2022年12月20日 [渋谷区の経営コンサル]
本当の定年後を考える
「本当の定年後」坂本貴志著を読みました。高年齢者雇用アドバイザーの私にとっては参考になる内容でした。
現在政府は企業に70歳までの就業確保措置(努力義務)を要請しております。企業の反応はばらばらですが、人手不足業界(運送・建設・介護・飲食等)においては積極的に高齢者雇用を推進している考えがあります。

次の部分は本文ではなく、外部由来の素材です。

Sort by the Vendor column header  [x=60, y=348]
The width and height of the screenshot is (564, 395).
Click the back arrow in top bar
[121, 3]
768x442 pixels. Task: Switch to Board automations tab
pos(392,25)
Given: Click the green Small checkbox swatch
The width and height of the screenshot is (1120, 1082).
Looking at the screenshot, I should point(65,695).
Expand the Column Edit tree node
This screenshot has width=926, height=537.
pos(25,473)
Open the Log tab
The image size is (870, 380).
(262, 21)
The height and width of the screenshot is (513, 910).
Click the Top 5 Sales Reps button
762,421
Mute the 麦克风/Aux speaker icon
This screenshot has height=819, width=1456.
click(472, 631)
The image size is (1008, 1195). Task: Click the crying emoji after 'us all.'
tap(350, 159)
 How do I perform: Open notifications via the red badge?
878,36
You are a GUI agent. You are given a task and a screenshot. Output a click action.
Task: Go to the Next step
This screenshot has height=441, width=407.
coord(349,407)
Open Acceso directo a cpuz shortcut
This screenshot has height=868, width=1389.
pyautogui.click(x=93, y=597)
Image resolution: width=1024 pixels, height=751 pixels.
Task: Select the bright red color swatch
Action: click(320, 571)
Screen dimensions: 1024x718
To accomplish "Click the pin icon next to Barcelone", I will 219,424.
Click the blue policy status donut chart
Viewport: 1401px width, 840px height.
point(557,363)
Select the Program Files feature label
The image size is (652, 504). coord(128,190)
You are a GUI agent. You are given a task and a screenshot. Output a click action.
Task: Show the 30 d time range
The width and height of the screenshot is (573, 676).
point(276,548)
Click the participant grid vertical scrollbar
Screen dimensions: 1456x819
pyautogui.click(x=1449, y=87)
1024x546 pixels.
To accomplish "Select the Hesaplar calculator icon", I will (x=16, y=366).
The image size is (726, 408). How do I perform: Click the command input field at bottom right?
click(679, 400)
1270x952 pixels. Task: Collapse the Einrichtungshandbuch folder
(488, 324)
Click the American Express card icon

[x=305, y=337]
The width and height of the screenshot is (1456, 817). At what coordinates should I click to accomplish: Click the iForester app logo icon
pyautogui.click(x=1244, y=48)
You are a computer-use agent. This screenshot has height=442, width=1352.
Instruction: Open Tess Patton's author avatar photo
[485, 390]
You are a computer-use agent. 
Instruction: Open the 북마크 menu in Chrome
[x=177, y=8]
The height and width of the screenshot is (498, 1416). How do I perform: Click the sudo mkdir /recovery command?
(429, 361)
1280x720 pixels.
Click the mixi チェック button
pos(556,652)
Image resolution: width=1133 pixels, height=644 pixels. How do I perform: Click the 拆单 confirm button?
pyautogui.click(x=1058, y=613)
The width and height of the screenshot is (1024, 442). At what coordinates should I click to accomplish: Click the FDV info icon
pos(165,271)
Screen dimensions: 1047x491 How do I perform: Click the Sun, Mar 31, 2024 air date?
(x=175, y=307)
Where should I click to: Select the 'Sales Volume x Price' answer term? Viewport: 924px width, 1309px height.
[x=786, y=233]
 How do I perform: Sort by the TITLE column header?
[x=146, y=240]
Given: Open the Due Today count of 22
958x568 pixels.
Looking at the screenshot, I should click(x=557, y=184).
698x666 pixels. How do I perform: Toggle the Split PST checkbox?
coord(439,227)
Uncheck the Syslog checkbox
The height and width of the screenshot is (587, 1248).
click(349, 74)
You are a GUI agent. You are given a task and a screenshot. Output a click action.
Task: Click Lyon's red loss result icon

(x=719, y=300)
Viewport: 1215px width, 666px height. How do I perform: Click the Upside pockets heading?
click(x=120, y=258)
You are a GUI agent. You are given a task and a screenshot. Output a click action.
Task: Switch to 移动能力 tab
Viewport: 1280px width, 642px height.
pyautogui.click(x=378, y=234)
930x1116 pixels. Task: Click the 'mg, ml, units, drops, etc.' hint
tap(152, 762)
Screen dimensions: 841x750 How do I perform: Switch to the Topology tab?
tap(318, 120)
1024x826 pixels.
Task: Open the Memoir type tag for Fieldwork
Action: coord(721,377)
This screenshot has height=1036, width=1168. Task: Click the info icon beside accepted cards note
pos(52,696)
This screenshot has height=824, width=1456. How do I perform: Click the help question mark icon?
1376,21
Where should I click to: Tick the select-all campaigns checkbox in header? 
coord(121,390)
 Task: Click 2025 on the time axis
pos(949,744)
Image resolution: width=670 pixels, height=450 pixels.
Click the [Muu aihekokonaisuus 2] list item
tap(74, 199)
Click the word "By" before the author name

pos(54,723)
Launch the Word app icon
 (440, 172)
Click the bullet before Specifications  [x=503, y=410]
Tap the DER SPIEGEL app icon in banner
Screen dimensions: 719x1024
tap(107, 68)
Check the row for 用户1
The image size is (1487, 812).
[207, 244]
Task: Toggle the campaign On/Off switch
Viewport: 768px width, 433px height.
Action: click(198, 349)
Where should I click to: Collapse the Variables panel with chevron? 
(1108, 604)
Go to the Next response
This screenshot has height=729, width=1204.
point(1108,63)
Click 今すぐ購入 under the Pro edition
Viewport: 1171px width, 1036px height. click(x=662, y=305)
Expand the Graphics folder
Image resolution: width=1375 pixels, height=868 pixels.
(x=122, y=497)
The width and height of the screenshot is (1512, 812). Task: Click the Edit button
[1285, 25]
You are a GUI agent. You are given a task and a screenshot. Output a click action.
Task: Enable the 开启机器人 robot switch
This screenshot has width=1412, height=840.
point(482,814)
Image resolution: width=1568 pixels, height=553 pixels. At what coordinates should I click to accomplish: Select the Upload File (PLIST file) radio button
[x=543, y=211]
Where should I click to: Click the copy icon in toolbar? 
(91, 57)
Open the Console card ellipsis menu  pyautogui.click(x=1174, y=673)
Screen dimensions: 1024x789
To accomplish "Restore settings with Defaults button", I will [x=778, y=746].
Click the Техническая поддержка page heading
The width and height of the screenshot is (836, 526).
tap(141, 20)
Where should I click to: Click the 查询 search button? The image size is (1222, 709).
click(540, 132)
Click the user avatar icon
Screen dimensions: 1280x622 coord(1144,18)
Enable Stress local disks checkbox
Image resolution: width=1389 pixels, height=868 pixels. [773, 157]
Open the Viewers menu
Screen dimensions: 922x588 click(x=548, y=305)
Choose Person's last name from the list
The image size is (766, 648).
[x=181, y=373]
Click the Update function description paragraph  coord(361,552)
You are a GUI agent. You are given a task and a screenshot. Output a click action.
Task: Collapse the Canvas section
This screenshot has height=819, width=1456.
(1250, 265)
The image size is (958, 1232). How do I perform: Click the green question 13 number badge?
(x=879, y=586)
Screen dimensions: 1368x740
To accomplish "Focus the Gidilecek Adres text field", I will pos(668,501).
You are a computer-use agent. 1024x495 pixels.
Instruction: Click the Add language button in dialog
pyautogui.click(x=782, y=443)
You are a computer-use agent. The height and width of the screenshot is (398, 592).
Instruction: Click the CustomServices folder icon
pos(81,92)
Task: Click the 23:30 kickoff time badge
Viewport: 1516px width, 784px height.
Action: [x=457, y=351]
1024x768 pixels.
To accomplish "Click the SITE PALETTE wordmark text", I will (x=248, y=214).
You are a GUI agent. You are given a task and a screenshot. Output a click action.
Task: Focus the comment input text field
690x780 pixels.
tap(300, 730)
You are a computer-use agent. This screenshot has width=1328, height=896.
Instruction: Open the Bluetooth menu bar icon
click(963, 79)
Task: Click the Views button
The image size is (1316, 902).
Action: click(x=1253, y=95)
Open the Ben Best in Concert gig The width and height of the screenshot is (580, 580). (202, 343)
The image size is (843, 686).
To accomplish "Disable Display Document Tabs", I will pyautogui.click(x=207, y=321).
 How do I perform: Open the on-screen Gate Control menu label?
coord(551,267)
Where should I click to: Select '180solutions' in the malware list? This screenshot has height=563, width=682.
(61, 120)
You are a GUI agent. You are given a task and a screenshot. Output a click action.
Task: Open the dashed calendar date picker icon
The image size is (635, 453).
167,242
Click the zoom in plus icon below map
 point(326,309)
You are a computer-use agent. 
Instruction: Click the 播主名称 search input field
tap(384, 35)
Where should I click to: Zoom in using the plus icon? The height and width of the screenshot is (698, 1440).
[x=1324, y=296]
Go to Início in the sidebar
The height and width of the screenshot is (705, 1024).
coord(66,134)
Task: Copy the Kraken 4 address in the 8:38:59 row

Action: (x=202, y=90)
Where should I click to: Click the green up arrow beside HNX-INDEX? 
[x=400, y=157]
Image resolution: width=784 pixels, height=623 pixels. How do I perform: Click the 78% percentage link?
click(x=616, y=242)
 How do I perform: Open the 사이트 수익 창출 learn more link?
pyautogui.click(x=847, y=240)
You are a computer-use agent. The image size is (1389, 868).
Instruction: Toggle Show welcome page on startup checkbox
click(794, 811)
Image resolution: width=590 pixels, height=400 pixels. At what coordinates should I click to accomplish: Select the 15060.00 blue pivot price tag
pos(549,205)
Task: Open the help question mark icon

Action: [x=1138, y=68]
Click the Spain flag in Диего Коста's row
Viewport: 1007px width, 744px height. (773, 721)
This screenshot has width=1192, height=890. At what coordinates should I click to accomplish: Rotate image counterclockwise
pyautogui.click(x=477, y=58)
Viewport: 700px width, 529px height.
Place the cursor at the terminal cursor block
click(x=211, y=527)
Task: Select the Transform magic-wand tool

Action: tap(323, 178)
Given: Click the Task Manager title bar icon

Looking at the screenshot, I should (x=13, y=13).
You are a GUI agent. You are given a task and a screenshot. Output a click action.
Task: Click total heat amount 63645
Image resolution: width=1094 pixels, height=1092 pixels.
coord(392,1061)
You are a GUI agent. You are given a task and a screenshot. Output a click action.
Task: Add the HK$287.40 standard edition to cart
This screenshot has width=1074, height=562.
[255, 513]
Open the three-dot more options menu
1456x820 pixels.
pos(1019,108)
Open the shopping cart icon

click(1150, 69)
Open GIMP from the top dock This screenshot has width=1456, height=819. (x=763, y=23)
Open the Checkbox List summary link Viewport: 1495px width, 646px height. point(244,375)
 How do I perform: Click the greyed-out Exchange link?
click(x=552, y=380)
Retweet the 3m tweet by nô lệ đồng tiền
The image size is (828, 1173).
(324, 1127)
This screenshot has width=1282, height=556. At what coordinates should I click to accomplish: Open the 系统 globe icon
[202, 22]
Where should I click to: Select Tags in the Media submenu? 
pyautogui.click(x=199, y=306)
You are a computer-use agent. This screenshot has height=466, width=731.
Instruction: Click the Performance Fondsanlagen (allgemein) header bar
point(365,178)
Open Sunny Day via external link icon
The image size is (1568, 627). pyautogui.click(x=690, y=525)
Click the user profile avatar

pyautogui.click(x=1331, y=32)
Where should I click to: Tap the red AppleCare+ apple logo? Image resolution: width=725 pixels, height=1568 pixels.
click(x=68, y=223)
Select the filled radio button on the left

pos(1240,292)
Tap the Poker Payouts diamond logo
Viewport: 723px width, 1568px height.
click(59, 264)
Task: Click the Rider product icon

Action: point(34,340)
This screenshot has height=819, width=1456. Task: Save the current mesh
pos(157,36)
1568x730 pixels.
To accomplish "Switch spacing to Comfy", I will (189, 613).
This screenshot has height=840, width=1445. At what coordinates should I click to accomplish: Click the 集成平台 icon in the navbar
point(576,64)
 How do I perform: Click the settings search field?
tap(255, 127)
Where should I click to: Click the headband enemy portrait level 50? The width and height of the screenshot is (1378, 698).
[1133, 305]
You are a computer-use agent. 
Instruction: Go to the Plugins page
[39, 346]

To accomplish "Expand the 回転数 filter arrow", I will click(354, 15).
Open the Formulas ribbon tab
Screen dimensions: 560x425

さてこの本では、定年前と定年後の収入面・支出面の比較や働き方について述べています。具体的には、@収入支出面では、収入は年金約20万円+保険金3万円+その他2万円=25万円 支出は約32万円で、マイナス5万円になりますので、10万円/月稼げば貯蓄を崩さずに済みます。A貯蓄面では60代中央値が1500万円であり、最近は退職金の低下・中高年の賃金水準の低下・年金支給の引き上げなど厳しい状況の反面、高齢者や女性の労働参加で家計収入を増やし負の影響を相殺している。B働き方については、小さな仕事で無理なく働き社会に貢献することで、今後の日本経済財政の持続可能性に欠かせないものとなっています。現在60歳以上の就業者の創出付加価値額は経済全体の17,2パーセントを占め、この12年間の増加額は23,4兆円と、名目国民生産増加額12年間の増加額19,2兆円とおおきく上回っており、今後ますます伸長することが見込まれています。このために地域に根差した小さな仕事を働き続けることで、自身の老後の豊かな生活の実現と社会への貢献を無理なく両立できる社会が必要です。また高齢期に無理なく働ける人が増えれば、年金財政への依存度が低下し本当に困っている人への福祉への財源も充てることができます。
高齢者雇用を推進する立場として、無理なく・ストレスなく・幸福を感じる小さな仕事を創出することに貢献できればと考えさせられました。